Data to use:
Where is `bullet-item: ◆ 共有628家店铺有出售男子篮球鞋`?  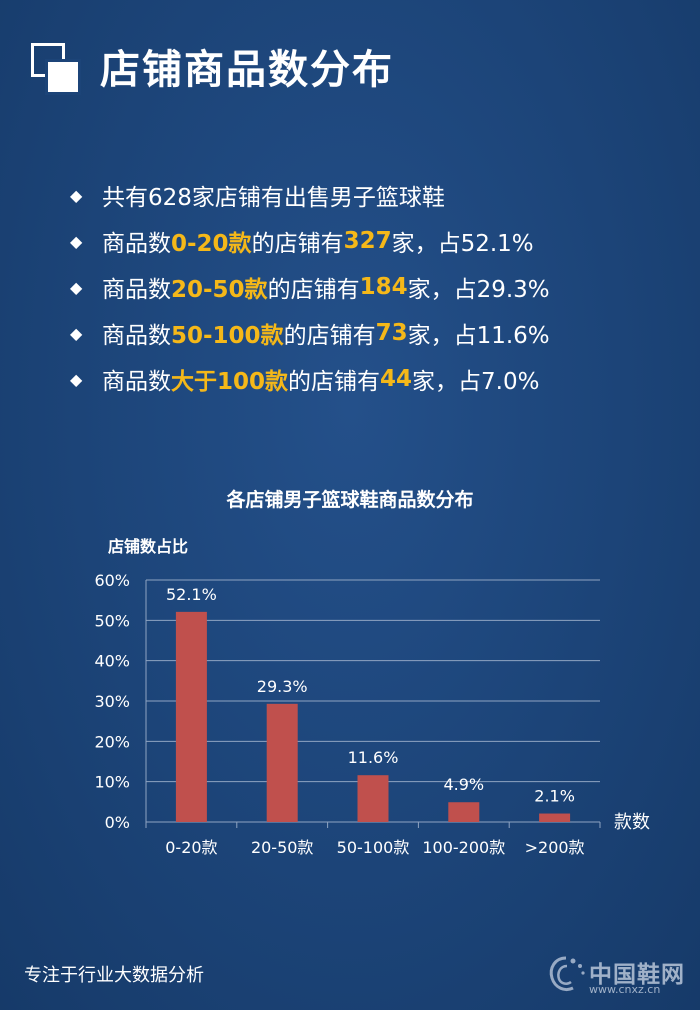
bullet-item: ◆ 共有628家店铺有出售男子篮球鞋 is located at coordinates (310, 195).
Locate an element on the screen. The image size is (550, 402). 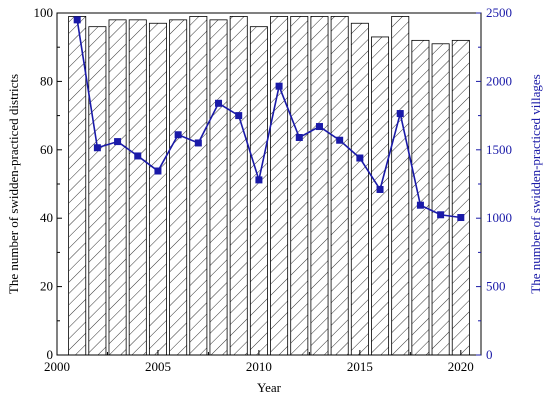
left-tick-label: 60 is located at coordinates (46, 150).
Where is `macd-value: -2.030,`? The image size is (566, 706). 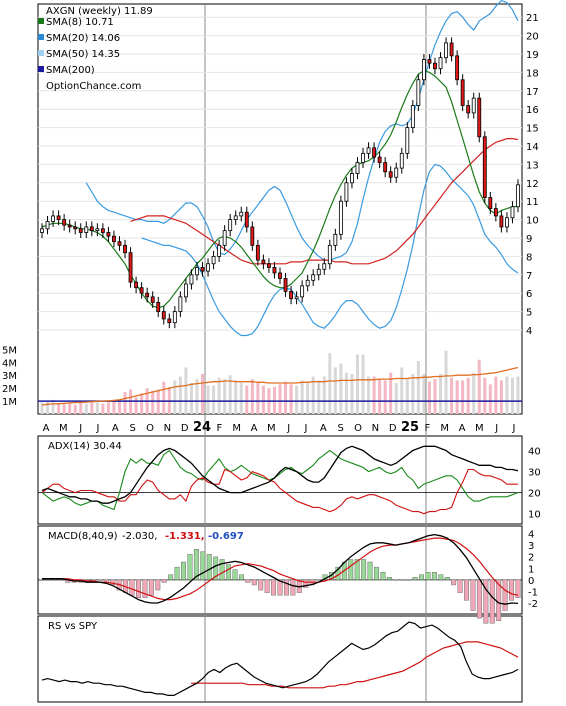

Exercise requirements:
Could you write out every line of the listing above word for word, leaving out the pictures?

Response box:
Where is `bullet-item: ◆ 共有628家店铺有出售男子篮球鞋`?  
bullet-item: ◆ 共有628家店铺有出售男子篮球鞋 is located at coordinates (310, 195).
Locate an element on the screen. The image size is (550, 402). 
left-tick-label: 60 is located at coordinates (46, 150).
Where is `macd-value: -2.030,`? The image size is (566, 706). 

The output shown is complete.